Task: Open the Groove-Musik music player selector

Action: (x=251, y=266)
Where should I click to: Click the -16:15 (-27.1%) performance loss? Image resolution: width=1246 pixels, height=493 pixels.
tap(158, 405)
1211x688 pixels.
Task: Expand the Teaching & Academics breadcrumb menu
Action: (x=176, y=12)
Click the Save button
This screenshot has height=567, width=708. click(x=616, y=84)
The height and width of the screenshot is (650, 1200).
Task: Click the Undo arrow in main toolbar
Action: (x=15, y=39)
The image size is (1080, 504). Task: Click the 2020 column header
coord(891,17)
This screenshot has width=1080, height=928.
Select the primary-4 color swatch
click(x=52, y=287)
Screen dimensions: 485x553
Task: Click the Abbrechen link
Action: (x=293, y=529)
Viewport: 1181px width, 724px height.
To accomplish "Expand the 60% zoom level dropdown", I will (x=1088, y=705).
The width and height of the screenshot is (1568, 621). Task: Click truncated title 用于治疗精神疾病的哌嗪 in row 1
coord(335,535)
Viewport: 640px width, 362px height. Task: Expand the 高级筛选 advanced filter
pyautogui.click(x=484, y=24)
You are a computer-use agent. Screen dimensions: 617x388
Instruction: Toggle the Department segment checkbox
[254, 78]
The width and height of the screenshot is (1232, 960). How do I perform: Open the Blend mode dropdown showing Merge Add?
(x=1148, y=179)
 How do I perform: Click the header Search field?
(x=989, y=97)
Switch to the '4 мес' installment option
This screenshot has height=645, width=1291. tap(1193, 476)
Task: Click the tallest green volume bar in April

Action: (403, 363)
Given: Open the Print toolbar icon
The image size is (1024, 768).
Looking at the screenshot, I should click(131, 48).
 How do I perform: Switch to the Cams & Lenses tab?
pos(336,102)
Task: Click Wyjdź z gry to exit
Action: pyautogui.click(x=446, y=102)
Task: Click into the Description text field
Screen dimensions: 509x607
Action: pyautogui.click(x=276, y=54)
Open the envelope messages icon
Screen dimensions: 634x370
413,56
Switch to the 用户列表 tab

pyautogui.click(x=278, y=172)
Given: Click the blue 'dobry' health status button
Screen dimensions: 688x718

__What to work on__.
Lines holding the string "icon" are the answer; copy each one from the listing above.

__The completed task__.
Given: Open the Print toolbar icon
Open the envelope messages icon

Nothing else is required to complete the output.